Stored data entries
··········

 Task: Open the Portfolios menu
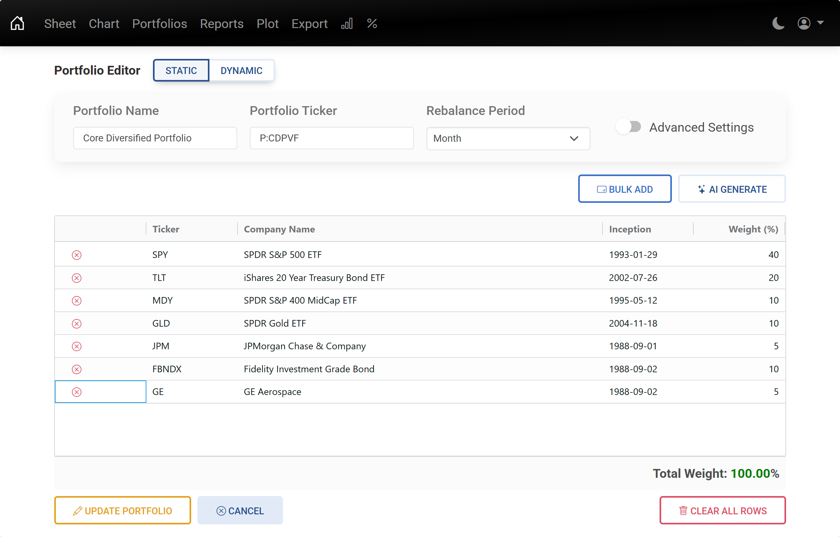pyautogui.click(x=160, y=24)
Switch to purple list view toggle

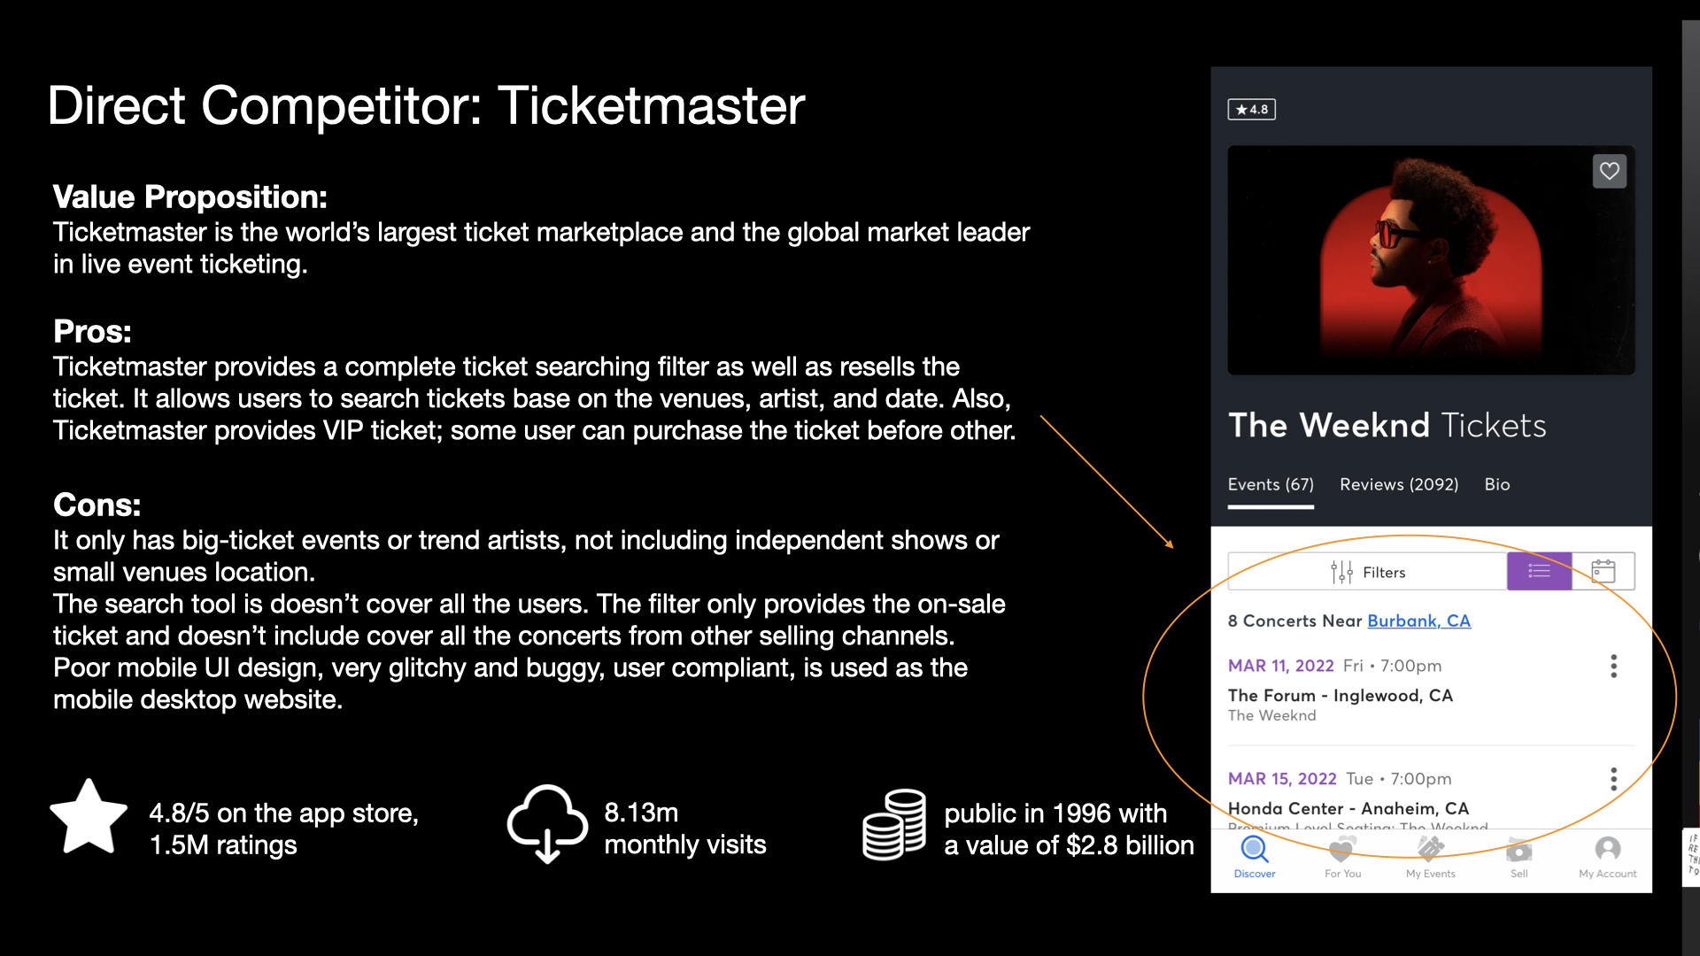coord(1539,572)
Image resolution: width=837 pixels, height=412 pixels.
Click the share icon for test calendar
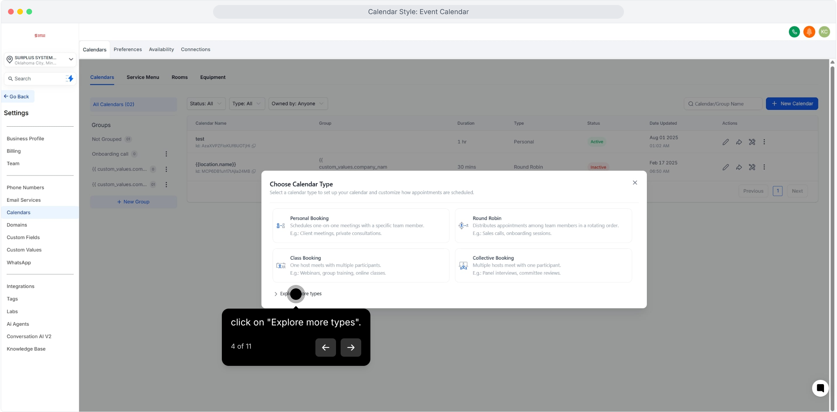(x=739, y=142)
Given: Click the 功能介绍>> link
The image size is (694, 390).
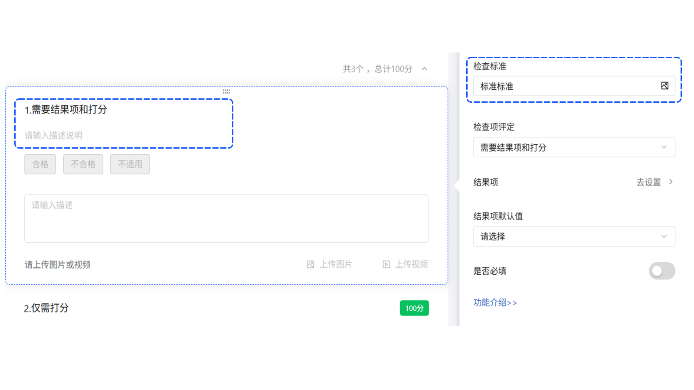Looking at the screenshot, I should coord(495,302).
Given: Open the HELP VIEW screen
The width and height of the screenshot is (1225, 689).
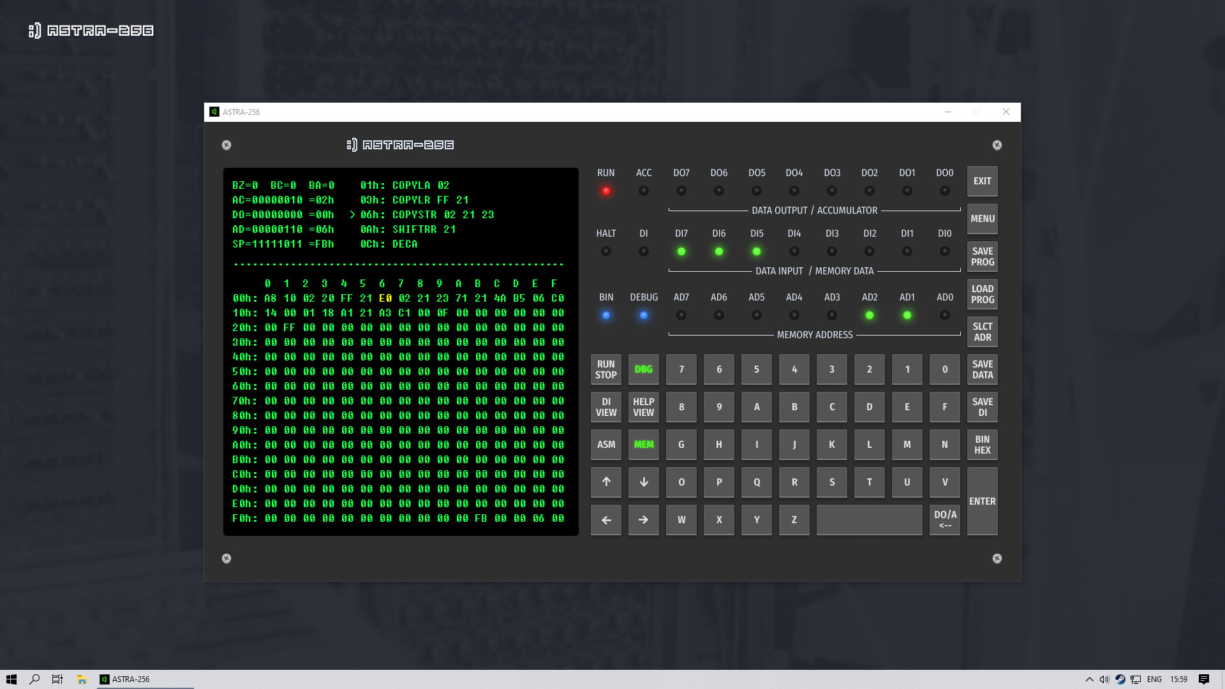Looking at the screenshot, I should (643, 406).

··········

• Exercise
Beginning at the line that contains "The image size is (694, 390).", give the remaining lines of the records again exactly, through the last one. Leave out pictures.

• Answer section
The image size is (694, 390).
Looking at the screenshot, I should coord(495,302).
Given: Open the HELP VIEW screen
The width and height of the screenshot is (1225, 689).
Looking at the screenshot, I should (643, 406).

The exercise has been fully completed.